▸ Try it:
The line containing "868x464 pixels. How" and every line after it, through the end of the material: copy these exactly and nothing else, leaving pictures out.

▸ Material for the task:
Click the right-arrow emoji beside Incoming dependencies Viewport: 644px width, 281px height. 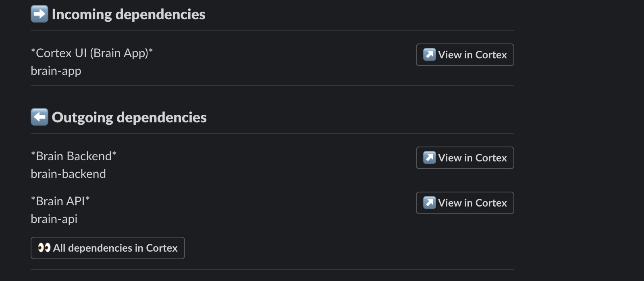pos(39,14)
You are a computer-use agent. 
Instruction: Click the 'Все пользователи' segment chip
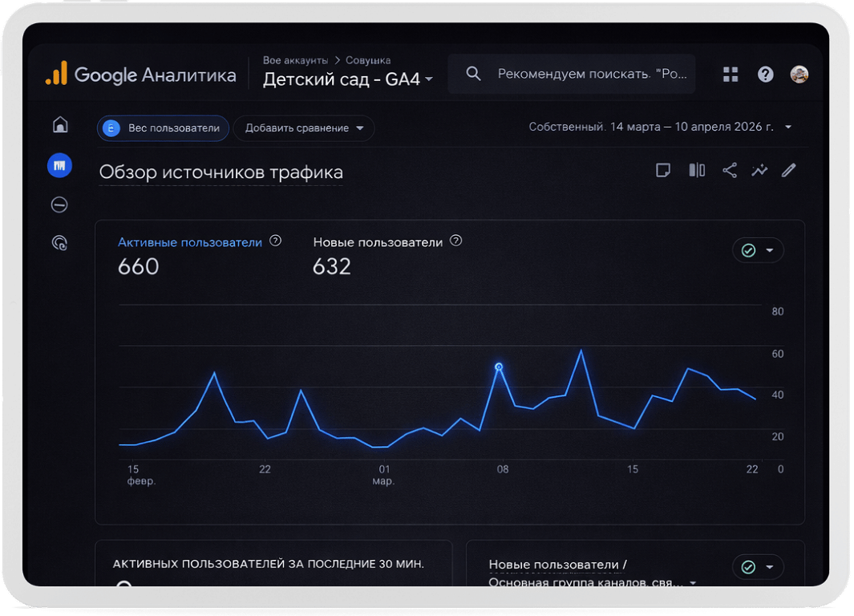tap(164, 128)
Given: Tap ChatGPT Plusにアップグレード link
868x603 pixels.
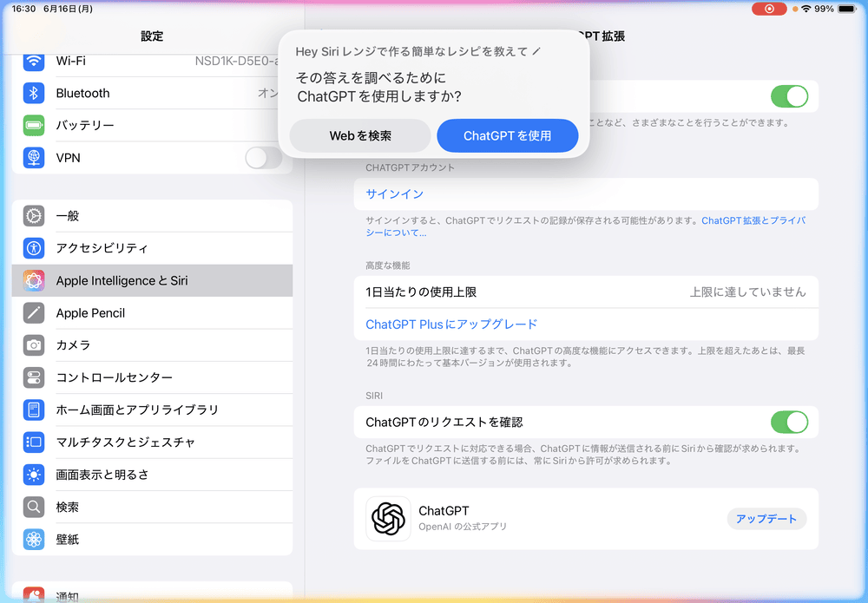Looking at the screenshot, I should click(451, 324).
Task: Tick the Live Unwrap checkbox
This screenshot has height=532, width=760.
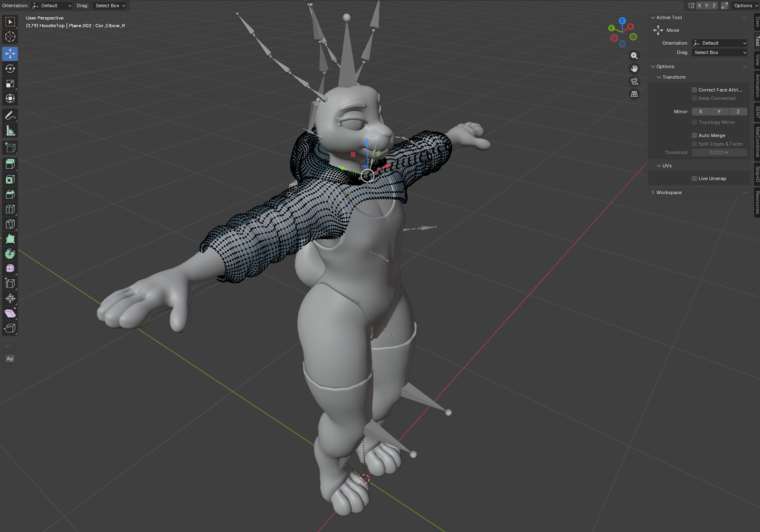Action: [694, 179]
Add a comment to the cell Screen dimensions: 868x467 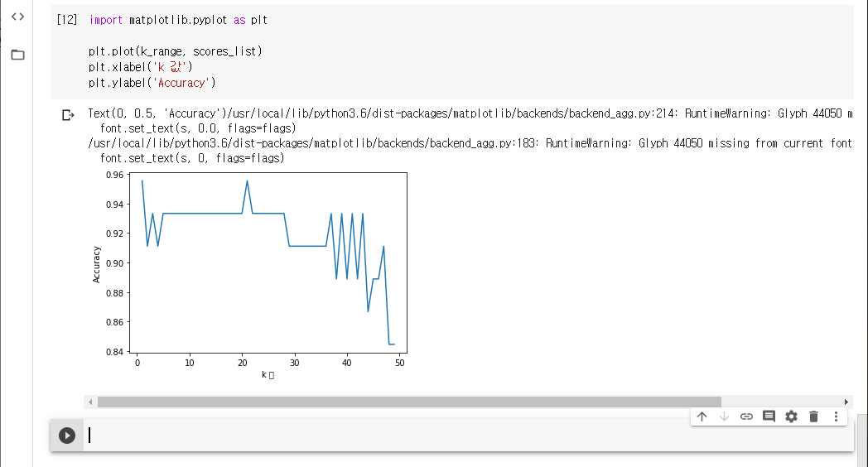(x=769, y=416)
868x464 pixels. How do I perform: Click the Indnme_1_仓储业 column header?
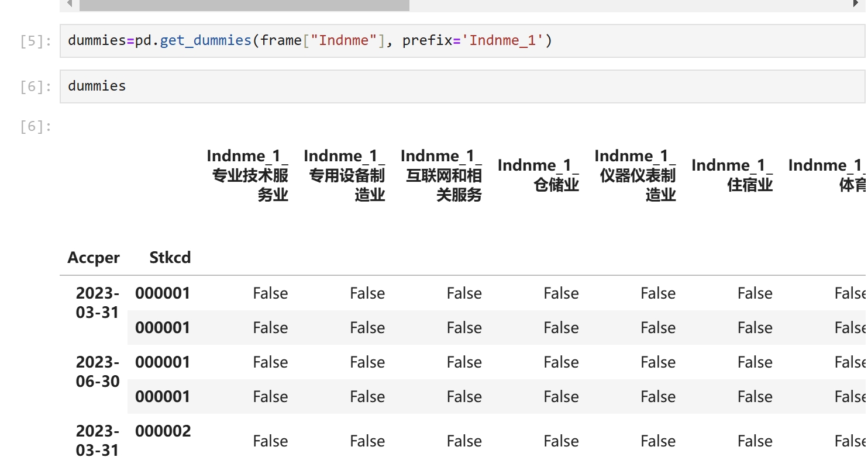[x=539, y=175]
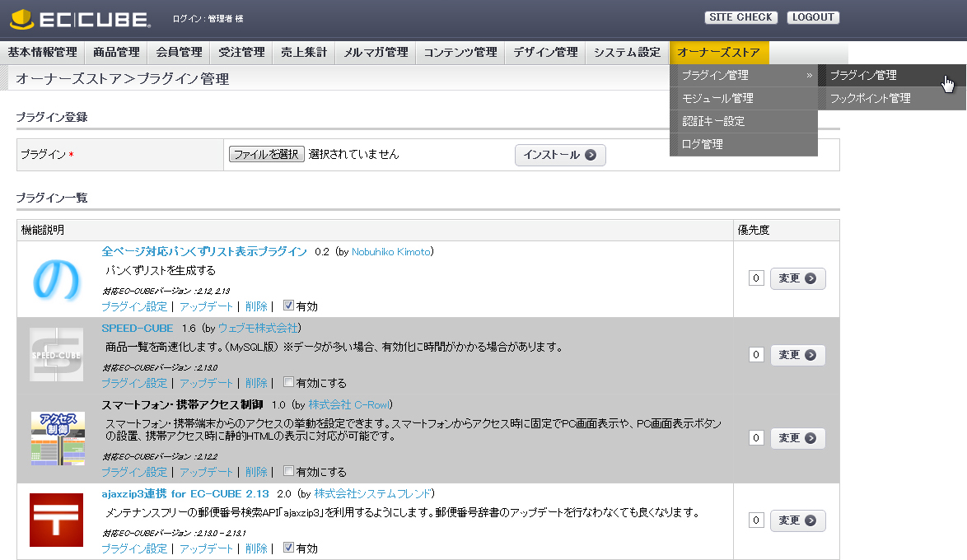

▸ Task output:
868x464 pixels. How do I perform: Click the Indnme_1_仓储业 column header?
[x=539, y=175]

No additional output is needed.